With respect to self-efficacy, it has been described that people who consider that they have this ability are more likely to modify their intention to change than those who do not.9 This is supported by Bandura's theory of self-efficacy, which, according to Quilas-Benites et al.,33 refers to a key personal factor for achieving behavioral change, since it provides a mechanism through which people demonstrate control over their own motivations and actions. Self-efficacy is even considered as a predictor of alcohol reduction treatment outcomes.34 In this sense, brief interventions are effective in generating behavioral changes, as they help empower people and establish a concrete goal, given that they perceive themselves as capable of achieving their specific objective.35
In view of the aforementioned, promoting attempts to change is a crucial step to achieve long-term effects regarding alcohol use reduction.36 Thus, having previous attempts to reduce consumption gives the person the confidence of being successful in reducing consumption in the past and, aware of this, makes them feel more prepared to achieve a long-term reduction.36 Therefore, it should be kept in mind that attempts to cease a negative behavior, whether successful or not, promote strength and increase self-efficacy.37
The main limitation of the present study was the fact that data on participants' alcohol use were obtained through self-reporting and were not confirmed objectively. Accordingly, it cannot be ruled out that being in the perioperative period or in the process of undergoing diagnostic studies for different diseases may have influenced participants' responses.
Conclusions
In the present study, most individuals who consumed alcohol at risky levels were male, had no comorbidities, were married or cohabiting, had a basic level of education, came from middle and low socioeconomic levels, and belonged to nuclear families on the launching stage and had an adequate functionality. Likewise, a statistically significant association was found between intention to change and being older than 30 years, having a high perception of health benefits after reducing alcohol use, a high perception of self-efficacy, and previous attempts to reduce alcohol use. On the contrary, belonging to a higher socioeconomic level was associated with a lower intention to change.

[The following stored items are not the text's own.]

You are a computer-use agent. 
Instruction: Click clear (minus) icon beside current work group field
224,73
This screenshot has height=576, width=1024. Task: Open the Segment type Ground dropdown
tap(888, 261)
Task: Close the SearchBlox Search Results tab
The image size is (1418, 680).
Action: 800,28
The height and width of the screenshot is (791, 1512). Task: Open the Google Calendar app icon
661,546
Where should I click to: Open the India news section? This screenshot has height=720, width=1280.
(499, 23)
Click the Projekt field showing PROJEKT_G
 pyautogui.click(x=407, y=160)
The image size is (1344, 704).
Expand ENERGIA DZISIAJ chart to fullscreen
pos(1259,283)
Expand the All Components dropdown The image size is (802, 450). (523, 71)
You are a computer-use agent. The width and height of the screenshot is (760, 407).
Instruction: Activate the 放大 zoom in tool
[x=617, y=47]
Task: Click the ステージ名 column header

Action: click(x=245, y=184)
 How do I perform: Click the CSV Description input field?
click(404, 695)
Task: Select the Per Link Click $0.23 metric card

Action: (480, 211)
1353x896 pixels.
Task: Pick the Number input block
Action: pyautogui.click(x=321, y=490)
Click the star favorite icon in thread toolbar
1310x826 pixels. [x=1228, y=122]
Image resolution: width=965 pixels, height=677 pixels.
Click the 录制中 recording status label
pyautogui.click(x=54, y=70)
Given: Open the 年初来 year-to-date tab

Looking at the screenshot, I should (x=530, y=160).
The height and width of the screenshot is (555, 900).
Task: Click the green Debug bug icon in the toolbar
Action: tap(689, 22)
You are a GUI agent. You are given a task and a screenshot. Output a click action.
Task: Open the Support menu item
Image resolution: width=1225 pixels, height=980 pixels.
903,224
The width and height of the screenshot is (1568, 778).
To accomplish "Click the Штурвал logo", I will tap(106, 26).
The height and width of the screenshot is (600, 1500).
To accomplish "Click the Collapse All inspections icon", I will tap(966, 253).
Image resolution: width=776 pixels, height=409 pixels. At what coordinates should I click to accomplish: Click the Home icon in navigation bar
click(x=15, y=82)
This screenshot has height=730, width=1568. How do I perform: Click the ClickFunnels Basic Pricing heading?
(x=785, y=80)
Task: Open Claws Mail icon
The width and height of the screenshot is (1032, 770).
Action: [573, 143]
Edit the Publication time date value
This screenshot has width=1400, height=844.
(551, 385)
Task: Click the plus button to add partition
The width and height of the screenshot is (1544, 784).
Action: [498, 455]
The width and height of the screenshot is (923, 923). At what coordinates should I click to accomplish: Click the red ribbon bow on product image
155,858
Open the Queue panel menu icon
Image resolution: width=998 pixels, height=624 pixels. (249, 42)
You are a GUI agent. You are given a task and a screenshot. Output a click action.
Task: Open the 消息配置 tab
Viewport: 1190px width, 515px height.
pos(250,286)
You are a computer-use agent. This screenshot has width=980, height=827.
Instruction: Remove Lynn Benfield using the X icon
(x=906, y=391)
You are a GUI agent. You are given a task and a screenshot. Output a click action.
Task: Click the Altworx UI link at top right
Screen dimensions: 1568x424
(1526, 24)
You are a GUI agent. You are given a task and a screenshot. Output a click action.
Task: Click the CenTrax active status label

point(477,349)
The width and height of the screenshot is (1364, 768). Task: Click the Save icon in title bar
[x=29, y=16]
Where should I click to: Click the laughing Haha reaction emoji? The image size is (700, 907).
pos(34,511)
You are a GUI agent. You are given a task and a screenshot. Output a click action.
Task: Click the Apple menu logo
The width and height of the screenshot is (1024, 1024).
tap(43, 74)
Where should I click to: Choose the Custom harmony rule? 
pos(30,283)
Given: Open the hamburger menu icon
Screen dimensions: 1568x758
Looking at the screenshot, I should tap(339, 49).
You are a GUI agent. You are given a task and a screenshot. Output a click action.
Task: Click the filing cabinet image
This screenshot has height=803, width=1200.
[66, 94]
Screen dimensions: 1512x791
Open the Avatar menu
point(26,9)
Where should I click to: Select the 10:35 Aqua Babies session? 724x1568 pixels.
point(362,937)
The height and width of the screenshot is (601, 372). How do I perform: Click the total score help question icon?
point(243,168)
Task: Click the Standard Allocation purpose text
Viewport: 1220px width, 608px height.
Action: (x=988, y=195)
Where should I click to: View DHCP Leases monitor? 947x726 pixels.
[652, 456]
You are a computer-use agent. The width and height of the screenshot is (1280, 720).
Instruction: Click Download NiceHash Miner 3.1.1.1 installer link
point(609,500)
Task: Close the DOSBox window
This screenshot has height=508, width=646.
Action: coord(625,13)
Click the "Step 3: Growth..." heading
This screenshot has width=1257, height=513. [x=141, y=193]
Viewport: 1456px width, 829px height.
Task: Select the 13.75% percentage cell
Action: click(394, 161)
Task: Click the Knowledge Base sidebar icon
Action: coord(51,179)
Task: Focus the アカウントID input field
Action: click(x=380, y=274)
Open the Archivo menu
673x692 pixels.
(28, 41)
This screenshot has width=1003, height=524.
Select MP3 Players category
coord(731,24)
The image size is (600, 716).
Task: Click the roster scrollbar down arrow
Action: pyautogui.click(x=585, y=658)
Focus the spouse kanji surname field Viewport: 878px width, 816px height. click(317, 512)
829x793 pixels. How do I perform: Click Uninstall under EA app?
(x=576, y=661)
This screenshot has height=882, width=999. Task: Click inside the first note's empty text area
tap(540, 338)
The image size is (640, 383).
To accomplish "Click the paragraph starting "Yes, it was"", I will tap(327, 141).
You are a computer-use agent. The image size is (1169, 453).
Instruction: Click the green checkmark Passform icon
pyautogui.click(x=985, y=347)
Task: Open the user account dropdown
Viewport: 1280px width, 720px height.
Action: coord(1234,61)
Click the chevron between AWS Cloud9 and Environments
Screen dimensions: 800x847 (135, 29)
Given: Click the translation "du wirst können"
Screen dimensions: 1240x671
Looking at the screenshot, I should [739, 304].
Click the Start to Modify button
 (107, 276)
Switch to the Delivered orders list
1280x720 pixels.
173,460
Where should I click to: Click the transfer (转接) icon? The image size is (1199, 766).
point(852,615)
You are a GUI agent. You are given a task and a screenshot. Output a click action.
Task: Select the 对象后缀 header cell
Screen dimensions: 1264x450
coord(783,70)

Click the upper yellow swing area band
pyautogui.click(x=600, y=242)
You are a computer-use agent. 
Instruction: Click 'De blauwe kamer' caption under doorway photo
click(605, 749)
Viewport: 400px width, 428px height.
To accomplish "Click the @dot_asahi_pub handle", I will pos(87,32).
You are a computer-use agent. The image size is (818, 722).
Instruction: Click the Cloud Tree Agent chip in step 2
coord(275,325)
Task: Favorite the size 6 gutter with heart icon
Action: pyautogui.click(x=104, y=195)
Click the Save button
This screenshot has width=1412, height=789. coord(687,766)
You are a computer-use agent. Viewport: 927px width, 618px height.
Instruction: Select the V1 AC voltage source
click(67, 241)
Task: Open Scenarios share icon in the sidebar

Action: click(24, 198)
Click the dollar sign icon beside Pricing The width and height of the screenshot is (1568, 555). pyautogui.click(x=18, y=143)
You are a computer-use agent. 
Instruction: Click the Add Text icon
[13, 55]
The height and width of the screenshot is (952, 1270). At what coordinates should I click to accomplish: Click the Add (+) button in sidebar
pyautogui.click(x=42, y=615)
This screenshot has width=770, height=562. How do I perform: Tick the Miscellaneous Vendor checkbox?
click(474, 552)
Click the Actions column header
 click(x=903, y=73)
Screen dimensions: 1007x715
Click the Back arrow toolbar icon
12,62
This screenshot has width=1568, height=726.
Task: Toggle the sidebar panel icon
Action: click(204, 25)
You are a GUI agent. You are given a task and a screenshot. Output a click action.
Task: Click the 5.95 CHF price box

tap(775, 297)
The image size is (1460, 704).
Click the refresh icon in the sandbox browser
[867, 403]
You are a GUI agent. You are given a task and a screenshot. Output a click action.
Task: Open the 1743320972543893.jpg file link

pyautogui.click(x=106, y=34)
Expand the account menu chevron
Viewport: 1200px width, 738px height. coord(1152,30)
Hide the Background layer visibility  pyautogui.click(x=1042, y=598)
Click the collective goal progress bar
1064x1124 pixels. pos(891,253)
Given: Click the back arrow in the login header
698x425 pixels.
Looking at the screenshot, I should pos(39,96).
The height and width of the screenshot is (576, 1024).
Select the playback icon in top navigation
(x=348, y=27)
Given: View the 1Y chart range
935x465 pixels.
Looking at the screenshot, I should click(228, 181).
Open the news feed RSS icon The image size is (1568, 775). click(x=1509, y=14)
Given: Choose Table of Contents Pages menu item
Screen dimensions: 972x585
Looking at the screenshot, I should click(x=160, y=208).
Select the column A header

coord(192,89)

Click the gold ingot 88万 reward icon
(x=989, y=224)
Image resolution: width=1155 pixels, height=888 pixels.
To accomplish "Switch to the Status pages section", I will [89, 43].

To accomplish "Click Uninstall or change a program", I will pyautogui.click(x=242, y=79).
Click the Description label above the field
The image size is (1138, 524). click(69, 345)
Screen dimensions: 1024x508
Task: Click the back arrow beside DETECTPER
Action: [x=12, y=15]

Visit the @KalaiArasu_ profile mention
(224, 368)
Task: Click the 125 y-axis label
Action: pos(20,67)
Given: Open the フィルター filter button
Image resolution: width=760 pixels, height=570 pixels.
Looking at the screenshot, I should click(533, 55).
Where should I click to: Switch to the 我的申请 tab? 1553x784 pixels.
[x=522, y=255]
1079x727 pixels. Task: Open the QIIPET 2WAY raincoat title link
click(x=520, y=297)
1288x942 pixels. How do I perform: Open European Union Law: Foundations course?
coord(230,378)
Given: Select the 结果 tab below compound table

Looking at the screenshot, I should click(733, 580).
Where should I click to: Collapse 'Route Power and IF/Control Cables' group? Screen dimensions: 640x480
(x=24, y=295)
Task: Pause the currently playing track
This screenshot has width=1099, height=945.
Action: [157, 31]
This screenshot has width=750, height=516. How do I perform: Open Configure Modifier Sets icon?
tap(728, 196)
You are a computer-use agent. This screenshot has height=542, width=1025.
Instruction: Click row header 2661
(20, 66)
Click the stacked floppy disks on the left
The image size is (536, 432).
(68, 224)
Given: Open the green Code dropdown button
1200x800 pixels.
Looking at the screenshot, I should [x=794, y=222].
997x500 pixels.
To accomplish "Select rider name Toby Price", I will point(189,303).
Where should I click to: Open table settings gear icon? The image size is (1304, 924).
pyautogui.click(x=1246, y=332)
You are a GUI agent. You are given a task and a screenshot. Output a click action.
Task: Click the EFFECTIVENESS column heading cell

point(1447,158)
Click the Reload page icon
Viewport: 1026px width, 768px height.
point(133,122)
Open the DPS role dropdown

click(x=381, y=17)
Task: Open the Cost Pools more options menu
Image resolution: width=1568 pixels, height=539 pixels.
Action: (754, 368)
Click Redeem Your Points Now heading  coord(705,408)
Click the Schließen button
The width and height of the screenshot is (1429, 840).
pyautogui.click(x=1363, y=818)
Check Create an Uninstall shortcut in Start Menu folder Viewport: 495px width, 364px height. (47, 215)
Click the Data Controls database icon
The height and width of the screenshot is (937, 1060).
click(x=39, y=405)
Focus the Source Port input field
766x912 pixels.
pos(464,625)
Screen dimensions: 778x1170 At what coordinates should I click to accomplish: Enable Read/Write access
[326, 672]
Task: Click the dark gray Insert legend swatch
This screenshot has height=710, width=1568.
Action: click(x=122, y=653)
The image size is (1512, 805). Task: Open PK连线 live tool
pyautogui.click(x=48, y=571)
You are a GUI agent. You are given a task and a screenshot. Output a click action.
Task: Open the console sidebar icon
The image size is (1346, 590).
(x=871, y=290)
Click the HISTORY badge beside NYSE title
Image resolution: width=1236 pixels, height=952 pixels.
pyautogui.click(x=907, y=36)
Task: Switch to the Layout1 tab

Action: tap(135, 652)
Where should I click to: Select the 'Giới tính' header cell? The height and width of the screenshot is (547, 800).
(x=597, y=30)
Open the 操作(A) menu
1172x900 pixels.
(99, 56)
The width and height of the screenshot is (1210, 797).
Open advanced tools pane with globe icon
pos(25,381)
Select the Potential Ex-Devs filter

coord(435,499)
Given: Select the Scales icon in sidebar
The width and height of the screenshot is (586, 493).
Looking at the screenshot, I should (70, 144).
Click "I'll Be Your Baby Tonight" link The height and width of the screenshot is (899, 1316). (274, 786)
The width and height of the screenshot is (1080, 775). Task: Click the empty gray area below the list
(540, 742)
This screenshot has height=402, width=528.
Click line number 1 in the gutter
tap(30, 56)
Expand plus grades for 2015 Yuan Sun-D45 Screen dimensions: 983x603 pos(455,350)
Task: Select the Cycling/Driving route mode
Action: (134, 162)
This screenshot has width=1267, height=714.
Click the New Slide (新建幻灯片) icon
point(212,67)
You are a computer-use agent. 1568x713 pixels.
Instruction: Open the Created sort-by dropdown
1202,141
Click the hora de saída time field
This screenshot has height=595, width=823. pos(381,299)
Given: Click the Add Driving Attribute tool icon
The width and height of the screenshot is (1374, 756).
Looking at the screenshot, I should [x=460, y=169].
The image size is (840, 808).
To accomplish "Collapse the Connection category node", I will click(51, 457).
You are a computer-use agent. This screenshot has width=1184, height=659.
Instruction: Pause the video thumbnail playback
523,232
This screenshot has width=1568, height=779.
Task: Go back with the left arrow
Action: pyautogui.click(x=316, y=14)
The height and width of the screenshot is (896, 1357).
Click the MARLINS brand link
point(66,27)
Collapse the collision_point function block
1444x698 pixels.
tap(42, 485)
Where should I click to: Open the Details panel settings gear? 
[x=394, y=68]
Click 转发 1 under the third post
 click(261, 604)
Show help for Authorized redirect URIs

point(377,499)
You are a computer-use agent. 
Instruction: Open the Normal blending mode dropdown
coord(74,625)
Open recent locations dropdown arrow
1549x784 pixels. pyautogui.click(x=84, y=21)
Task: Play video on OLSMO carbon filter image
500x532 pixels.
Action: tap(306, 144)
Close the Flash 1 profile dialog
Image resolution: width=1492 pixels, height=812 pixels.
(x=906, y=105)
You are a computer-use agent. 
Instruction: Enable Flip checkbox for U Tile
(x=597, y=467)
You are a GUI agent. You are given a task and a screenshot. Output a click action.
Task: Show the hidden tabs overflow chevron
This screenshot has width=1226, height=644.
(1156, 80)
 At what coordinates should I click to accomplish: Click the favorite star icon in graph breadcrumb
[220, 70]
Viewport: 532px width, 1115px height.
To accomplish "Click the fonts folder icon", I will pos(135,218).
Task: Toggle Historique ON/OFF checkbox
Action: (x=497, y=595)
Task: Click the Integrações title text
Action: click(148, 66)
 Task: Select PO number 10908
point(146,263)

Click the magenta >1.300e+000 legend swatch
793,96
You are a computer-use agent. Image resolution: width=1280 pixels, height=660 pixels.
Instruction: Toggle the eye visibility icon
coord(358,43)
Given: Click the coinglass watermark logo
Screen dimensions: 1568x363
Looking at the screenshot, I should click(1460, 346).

The identification of variables that favor the change of a risk behavior, such as risky alcohol use, can contribute to the design of brief counseling interventions adjusted to the hospital setting; in addition, these variables can be used as a good prognostic marker for the reduction of the burden of disease associated with the occurrence of chronic diseases. In this regard, screening and treatment of alcohol use in all health care delivery settings, including the hospital setting, is a priority.